An Introduction to Database Design

  • kenambrose (1/22/2011)


    Hi Paul,

    What I try to do when I train beginners in DB work is to emphasize Codd's fundamental logical concepts- in layman's language.

    I start out with the basic concepts such as modeling of data processing, aligning a model of the data to the business meaning of real world processes and things (duplicates never exist in the real world so preventing them is a basic step in recording facts about the world) , why we seperate out complex business facts into seperate record keeping "entities", and "what are the common record keeping problems that relational principles address and how does it try to address them" , etc.

    I think it's a different opinion - from a trainers standpoint - of what's important for beginners to start with...
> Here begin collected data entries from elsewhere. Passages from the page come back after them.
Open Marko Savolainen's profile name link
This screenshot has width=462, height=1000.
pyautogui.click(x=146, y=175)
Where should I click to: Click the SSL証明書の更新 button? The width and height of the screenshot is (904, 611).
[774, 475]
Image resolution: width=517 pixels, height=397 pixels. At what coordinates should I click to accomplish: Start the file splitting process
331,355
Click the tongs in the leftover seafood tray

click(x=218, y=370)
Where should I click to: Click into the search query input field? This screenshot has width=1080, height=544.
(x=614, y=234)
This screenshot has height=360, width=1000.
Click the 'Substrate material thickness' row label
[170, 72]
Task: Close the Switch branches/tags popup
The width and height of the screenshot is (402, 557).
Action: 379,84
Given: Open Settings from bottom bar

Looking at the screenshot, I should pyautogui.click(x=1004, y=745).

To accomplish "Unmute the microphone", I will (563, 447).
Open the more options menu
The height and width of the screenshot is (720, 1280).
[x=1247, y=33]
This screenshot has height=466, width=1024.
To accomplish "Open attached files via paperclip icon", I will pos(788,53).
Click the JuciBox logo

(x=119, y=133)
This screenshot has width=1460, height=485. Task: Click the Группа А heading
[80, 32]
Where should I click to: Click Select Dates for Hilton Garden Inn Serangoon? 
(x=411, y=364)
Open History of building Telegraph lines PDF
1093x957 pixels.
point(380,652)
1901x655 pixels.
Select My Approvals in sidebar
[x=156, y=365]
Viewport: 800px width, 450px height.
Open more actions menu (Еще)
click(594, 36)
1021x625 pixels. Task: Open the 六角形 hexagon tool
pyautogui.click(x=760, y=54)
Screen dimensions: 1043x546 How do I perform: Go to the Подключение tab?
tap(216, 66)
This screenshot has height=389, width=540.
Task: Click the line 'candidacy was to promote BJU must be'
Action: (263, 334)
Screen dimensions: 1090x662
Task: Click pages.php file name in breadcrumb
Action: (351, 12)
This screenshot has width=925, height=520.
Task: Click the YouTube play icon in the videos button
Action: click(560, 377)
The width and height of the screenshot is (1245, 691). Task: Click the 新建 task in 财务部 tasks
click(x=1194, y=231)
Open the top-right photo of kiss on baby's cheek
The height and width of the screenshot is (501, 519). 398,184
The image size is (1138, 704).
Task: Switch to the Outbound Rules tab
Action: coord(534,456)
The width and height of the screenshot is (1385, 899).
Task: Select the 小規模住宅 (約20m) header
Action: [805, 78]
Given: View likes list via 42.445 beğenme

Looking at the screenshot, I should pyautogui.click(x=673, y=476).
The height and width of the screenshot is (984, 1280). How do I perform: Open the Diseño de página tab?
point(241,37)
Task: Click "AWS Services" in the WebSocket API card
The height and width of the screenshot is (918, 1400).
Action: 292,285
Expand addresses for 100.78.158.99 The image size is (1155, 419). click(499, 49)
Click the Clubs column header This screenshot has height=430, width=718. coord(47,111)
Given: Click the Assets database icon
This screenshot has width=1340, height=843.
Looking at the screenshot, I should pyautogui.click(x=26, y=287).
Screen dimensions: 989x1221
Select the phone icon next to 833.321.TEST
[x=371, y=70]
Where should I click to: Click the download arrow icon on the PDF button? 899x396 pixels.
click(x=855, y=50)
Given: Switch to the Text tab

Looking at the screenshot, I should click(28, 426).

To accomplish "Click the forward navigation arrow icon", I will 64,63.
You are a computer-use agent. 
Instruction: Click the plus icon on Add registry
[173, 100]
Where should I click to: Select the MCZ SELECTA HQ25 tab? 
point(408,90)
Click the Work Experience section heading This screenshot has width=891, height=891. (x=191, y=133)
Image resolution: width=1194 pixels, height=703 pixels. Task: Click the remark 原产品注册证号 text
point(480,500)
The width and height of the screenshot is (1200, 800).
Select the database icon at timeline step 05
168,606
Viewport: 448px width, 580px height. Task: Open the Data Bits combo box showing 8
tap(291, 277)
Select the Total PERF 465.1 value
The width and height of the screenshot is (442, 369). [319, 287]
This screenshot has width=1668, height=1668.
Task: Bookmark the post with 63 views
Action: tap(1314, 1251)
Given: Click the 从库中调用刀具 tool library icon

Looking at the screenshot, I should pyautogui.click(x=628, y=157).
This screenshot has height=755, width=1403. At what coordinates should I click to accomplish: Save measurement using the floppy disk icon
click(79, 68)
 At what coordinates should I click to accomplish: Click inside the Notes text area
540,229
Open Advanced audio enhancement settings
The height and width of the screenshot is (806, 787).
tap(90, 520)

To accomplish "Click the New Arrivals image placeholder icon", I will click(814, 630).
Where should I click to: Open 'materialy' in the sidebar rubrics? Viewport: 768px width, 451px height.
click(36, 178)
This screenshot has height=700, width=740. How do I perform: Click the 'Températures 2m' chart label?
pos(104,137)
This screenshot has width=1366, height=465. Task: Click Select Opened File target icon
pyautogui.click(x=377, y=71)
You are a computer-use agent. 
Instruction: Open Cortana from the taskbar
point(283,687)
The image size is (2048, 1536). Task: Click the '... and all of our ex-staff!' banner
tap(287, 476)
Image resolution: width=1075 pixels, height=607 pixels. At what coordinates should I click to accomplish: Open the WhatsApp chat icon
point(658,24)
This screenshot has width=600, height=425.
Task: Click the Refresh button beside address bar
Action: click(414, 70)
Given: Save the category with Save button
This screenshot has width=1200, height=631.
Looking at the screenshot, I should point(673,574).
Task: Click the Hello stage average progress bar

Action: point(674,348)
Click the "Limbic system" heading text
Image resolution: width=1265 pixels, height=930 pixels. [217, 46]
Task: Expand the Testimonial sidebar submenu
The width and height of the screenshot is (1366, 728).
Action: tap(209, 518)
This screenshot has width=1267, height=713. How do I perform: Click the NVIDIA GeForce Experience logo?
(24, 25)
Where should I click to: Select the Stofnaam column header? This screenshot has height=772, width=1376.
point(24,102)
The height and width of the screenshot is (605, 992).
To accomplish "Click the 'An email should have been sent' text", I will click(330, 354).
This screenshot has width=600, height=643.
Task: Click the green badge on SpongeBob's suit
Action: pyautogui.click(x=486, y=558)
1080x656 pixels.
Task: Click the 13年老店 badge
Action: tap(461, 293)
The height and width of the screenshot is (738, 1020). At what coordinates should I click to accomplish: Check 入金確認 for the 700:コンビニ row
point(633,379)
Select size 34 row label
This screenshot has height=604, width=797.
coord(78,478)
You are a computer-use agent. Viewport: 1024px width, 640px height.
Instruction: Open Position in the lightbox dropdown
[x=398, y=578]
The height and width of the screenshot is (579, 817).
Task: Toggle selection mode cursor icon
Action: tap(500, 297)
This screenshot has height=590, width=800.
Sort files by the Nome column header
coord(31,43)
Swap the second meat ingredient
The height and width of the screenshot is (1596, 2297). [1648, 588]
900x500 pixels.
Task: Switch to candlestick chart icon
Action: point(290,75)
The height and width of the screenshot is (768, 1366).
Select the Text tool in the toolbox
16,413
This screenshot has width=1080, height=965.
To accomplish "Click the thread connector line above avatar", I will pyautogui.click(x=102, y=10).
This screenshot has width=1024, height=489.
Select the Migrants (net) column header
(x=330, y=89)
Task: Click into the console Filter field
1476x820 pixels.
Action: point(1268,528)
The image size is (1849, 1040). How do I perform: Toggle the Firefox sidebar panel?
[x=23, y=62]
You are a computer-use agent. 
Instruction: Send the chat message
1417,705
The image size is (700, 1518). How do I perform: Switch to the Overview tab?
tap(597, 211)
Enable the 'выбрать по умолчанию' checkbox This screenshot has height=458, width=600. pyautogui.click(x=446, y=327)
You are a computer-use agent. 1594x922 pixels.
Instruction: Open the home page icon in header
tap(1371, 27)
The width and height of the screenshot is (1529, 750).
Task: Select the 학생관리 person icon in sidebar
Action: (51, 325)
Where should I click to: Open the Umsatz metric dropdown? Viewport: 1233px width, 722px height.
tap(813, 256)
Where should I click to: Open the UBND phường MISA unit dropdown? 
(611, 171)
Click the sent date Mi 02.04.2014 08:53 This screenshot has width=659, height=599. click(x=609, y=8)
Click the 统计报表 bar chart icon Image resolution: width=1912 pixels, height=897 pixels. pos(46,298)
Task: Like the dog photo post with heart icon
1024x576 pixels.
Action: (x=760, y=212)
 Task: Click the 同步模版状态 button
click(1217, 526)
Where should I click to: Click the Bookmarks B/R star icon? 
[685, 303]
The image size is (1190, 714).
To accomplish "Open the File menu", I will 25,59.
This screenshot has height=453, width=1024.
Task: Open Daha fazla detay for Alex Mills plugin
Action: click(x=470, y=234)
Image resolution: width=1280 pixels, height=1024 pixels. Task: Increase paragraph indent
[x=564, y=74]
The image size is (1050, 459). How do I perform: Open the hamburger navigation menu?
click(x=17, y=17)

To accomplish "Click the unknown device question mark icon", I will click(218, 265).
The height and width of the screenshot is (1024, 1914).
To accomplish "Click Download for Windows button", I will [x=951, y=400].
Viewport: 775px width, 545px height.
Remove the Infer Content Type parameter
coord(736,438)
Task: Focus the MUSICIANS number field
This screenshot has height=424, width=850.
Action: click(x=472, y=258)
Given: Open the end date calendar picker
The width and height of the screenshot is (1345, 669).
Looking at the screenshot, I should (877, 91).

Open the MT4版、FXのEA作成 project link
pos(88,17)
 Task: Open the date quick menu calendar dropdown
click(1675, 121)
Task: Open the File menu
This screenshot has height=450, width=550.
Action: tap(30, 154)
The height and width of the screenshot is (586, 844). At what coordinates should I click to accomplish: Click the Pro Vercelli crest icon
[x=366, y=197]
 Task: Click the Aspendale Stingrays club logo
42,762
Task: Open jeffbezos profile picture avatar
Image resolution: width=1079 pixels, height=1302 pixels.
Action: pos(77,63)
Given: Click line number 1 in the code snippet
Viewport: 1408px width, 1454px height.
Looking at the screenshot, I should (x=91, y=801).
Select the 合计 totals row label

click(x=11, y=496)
    I would imagine that the first thing you would do is explain the concept of entities and tables to hold them in a normalized form, just like Paul did. I would imagine the next thing you'd teach would be the concept of uniqueness, data integrity, and then DRI... but you have to start somewhere... just like Paul did.

    Like you (and Paul, believe it or not), I agree on the unique thing being important. I believe that'll make a fine second article. But, like I said, you have to start somewhere and I believe Paul's article laid an excellent foundation for additional teaching. Give the man a chance to follow up with the next important step... just like you would. 😉

    --Jeff Moden


    RBAR is pronounced "ree-bar" and is a "Modenism" for Row-By-Agonizing-Row.
    First step towards the paradigm shift of writing Set Based code:
    ________Stop thinking about what you want to do to a ROW... think, instead, of what you want to do to a COLUMN.

    Change is inevitable... Change for the better is not.


    Helpful Links:
    How to post code problems
    How to Post Performance Problems
    Create a Tally Function (fnTally)

  • <<I would imagine that the first thing you would do is explain the concept of entities and tables >>

    Actually, no, not at all. The first thing I do is give a little background as to the principles of modeling at a higher level of abstraction. Why it is so advantageous to abstract models from the real world, what are some of the limitations and benefits of such modeling, how is the concept beneficial in other domains?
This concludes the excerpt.